● **WHAT THE EXERCISE ASKS**
Please restate the entire listing verbatim.

==== GIVEN DATA

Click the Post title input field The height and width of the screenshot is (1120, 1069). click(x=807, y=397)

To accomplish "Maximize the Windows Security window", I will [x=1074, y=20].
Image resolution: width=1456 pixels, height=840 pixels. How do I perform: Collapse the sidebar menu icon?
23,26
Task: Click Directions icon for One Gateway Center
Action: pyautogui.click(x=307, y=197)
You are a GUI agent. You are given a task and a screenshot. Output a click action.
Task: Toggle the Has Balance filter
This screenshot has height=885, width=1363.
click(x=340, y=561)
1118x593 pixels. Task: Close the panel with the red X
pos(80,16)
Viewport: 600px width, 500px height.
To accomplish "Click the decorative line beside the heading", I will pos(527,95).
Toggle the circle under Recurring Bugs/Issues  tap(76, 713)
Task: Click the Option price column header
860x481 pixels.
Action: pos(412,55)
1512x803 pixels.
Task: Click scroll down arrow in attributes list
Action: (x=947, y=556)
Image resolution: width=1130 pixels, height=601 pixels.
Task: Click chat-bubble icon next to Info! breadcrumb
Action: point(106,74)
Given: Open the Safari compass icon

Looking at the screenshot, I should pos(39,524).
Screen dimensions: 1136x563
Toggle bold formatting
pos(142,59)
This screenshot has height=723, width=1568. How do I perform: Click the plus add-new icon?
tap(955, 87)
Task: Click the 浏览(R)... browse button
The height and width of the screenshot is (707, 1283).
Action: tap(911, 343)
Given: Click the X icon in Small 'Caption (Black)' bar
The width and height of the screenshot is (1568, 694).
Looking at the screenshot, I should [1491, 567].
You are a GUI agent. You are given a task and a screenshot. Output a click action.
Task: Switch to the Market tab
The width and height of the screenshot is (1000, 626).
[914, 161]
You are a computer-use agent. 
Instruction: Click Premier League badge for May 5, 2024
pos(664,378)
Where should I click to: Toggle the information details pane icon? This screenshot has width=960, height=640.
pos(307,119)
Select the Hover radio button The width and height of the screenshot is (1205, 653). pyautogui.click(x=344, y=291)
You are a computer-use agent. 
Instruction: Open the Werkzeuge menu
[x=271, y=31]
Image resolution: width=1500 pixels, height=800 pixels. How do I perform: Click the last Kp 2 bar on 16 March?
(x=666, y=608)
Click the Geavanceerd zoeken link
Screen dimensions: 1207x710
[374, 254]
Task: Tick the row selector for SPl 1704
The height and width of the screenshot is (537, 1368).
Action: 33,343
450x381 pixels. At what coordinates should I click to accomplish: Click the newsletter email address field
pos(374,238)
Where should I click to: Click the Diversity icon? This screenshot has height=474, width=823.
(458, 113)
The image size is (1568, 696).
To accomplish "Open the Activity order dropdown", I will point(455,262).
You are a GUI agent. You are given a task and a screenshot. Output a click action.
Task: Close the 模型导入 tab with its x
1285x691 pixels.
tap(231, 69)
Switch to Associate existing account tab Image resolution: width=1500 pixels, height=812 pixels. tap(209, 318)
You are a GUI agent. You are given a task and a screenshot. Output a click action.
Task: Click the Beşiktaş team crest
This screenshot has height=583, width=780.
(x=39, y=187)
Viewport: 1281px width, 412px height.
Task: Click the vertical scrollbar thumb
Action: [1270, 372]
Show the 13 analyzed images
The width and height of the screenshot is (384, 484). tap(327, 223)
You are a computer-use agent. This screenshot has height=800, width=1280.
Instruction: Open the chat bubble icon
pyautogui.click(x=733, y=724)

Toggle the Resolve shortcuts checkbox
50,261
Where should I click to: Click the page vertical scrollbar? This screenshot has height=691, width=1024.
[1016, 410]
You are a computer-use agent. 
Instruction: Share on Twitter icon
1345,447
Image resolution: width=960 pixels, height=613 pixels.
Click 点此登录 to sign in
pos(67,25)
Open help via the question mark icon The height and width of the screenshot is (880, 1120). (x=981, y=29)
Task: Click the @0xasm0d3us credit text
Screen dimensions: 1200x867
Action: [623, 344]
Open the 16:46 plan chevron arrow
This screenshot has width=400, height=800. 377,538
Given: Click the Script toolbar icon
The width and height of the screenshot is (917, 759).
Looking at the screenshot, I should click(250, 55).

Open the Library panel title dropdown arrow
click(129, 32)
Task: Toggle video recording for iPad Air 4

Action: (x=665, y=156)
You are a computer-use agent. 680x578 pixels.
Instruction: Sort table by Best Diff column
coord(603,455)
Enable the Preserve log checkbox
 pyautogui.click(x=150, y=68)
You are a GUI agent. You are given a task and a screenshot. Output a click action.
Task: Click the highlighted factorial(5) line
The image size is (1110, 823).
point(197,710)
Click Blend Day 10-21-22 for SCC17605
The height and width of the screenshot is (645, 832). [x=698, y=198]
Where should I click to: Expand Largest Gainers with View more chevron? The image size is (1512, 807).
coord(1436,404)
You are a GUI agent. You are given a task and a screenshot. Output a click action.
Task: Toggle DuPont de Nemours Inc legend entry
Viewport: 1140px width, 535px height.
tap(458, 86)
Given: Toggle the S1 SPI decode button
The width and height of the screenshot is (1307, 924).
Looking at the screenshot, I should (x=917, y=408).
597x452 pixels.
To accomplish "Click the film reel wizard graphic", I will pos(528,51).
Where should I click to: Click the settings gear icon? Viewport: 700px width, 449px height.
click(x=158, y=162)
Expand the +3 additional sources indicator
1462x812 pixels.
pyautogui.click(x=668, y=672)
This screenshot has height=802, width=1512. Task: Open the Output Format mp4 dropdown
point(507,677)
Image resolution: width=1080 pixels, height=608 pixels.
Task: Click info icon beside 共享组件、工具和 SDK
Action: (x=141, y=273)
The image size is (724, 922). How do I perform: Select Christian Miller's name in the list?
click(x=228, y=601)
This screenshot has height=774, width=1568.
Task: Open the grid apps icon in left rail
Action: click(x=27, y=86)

========

● **WRITTEN REPLY**
Click the Post title input field The height and width of the screenshot is (1120, 1069). click(x=807, y=397)

To accomplish "Maximize the Windows Security window", I will [x=1074, y=20].
Image resolution: width=1456 pixels, height=840 pixels. How do I perform: Collapse the sidebar menu icon?
23,26
Task: Click Directions icon for One Gateway Center
Action: pyautogui.click(x=307, y=197)
You are a GUI agent. You are given a task and a screenshot. Output a click action.
Task: Toggle the Has Balance filter
This screenshot has height=885, width=1363.
click(x=340, y=561)
1118x593 pixels. Task: Close the panel with the red X
pos(80,16)
Viewport: 600px width, 500px height.
To accomplish "Click the decorative line beside the heading", I will pos(527,95).
Toggle the circle under Recurring Bugs/Issues  tap(76, 713)
Task: Click the Option price column header
860x481 pixels.
Action: pos(412,55)
1512x803 pixels.
Task: Click scroll down arrow in attributes list
Action: (x=947, y=556)
Image resolution: width=1130 pixels, height=601 pixels.
Task: Click chat-bubble icon next to Info! breadcrumb
Action: point(106,74)
Given: Open the Safari compass icon

Looking at the screenshot, I should pos(39,524).
Screen dimensions: 1136x563
Toggle bold formatting
pos(142,59)
This screenshot has height=723, width=1568. How do I perform: Click the plus add-new icon?
tap(955, 87)
Task: Click the 浏览(R)... browse button
The height and width of the screenshot is (707, 1283).
Action: tap(911, 343)
Given: Click the X icon in Small 'Caption (Black)' bar
The width and height of the screenshot is (1568, 694).
Looking at the screenshot, I should [1491, 567].
You are a GUI agent. You are given a task and a screenshot. Output a click action.
Task: Switch to the Market tab
The width and height of the screenshot is (1000, 626).
[914, 161]
You are a computer-use agent. 
Instruction: Click Premier League badge for May 5, 2024
pos(664,378)
Where should I click to: Toggle the information details pane icon? This screenshot has width=960, height=640.
pos(307,119)
Select the Hover radio button The width and height of the screenshot is (1205, 653). pyautogui.click(x=344, y=291)
You are a computer-use agent. 
Instruction: Open the Werkzeuge menu
[x=271, y=31]
Image resolution: width=1500 pixels, height=800 pixels. How do I perform: Click the last Kp 2 bar on 16 March?
(x=666, y=608)
Click the Geavanceerd zoeken link
Screen dimensions: 1207x710
[374, 254]
Task: Tick the row selector for SPl 1704
The height and width of the screenshot is (537, 1368).
Action: 33,343
450x381 pixels. At what coordinates should I click to accomplish: Click the newsletter email address field
pos(374,238)
Where should I click to: Click the Diversity icon? This screenshot has height=474, width=823.
(458, 113)
The image size is (1568, 696).
To accomplish "Open the Activity order dropdown", I will point(455,262).
You are a GUI agent. You are given a task and a screenshot. Output a click action.
Task: Close the 模型导入 tab with its x
1285x691 pixels.
tap(231, 69)
Switch to Associate existing account tab Image resolution: width=1500 pixels, height=812 pixels. tap(209, 318)
You are a GUI agent. You are given a task and a screenshot. Output a click action.
Task: Click the Beşiktaş team crest
This screenshot has height=583, width=780.
(x=39, y=187)
Viewport: 1281px width, 412px height.
Task: Click the vertical scrollbar thumb
Action: [1270, 372]
Show the 13 analyzed images
The width and height of the screenshot is (384, 484). tap(327, 223)
You are a computer-use agent. This screenshot has height=800, width=1280.
Instruction: Open the chat bubble icon
pyautogui.click(x=733, y=724)

Toggle the Resolve shortcuts checkbox
50,261
Where should I click to: Click the page vertical scrollbar? This screenshot has height=691, width=1024.
[1016, 410]
You are a computer-use agent. 
Instruction: Share on Twitter icon
1345,447
Image resolution: width=960 pixels, height=613 pixels.
Click 点此登录 to sign in
pos(67,25)
Open help via the question mark icon The height and width of the screenshot is (880, 1120). (x=981, y=29)
Task: Click the @0xasm0d3us credit text
Screen dimensions: 1200x867
Action: [623, 344]
Open the 16:46 plan chevron arrow
This screenshot has width=400, height=800. 377,538
Given: Click the Script toolbar icon
The width and height of the screenshot is (917, 759).
Looking at the screenshot, I should click(250, 55).

Open the Library panel title dropdown arrow
click(129, 32)
Task: Toggle video recording for iPad Air 4

Action: (x=665, y=156)
You are a computer-use agent. 680x578 pixels.
Instruction: Sort table by Best Diff column
coord(603,455)
Enable the Preserve log checkbox
 pyautogui.click(x=150, y=68)
You are a GUI agent. You are given a task and a screenshot. Output a click action.
Task: Click the highlighted factorial(5) line
The image size is (1110, 823).
point(197,710)
Click Blend Day 10-21-22 for SCC17605
The height and width of the screenshot is (645, 832). [x=698, y=198]
Where should I click to: Expand Largest Gainers with View more chevron? The image size is (1512, 807).
coord(1436,404)
You are a GUI agent. You are given a task and a screenshot. Output a click action.
Task: Toggle DuPont de Nemours Inc legend entry
Viewport: 1140px width, 535px height.
tap(458, 86)
Given: Toggle the S1 SPI decode button
The width and height of the screenshot is (1307, 924).
Looking at the screenshot, I should (x=917, y=408).
597x452 pixels.
To accomplish "Click the film reel wizard graphic", I will pos(528,51).
Where should I click to: Click the settings gear icon? Viewport: 700px width, 449px height.
click(x=158, y=162)
Expand the +3 additional sources indicator
1462x812 pixels.
pyautogui.click(x=668, y=672)
This screenshot has height=802, width=1512. Task: Open the Output Format mp4 dropdown
point(507,677)
Image resolution: width=1080 pixels, height=608 pixels.
Task: Click info icon beside 共享组件、工具和 SDK
Action: (x=141, y=273)
The image size is (724, 922). How do I perform: Select Christian Miller's name in the list?
click(x=228, y=601)
This screenshot has height=774, width=1568.
Task: Open the grid apps icon in left rail
Action: click(x=27, y=86)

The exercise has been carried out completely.